Exercise brief
Extract every line of the records below, from the first line down to the line containing "coord(280,26)", and reproduce each one exactly as it appears.

Exercise inputs
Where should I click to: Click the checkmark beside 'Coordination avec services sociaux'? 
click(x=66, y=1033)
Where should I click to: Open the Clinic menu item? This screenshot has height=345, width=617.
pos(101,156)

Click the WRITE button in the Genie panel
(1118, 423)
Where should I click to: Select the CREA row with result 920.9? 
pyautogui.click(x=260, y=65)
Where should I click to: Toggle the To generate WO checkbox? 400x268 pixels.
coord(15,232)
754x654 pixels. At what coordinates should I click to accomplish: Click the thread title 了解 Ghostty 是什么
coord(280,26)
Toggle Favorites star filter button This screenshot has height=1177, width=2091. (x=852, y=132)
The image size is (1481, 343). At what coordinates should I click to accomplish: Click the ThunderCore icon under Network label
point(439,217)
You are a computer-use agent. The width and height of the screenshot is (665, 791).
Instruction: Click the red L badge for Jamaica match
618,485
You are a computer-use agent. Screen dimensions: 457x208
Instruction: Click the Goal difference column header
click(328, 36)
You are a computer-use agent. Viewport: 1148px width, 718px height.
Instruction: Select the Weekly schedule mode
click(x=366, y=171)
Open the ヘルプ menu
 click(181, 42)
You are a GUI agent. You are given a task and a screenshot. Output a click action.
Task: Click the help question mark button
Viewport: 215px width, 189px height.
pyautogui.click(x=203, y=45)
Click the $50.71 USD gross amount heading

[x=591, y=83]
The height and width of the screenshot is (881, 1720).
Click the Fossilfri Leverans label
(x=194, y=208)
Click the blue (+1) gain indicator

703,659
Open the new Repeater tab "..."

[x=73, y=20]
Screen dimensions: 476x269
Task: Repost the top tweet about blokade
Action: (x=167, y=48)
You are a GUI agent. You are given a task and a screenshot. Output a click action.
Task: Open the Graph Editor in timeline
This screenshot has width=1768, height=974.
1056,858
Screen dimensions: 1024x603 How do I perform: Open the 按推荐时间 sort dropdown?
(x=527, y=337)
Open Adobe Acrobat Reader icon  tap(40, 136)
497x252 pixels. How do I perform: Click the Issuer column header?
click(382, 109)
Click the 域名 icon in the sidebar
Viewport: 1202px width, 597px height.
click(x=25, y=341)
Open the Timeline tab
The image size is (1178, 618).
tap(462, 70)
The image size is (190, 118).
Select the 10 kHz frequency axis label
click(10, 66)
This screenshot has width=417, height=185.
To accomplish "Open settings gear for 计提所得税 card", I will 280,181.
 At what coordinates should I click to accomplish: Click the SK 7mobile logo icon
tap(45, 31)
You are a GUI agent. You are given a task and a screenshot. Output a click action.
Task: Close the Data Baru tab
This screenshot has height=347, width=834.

Answer to this problem
Where should I click to: Click the checkmark beside 'Coordination avec services sociaux'? 
click(x=66, y=1033)
Where should I click to: Open the Clinic menu item? This screenshot has height=345, width=617.
pos(101,156)

Click the WRITE button in the Genie panel
(1118, 423)
Where should I click to: Select the CREA row with result 920.9? 
pyautogui.click(x=260, y=65)
Where should I click to: Toggle the To generate WO checkbox? 400x268 pixels.
coord(15,232)
754x654 pixels. At what coordinates should I click to accomplish: Click the thread title 了解 Ghostty 是什么
coord(280,26)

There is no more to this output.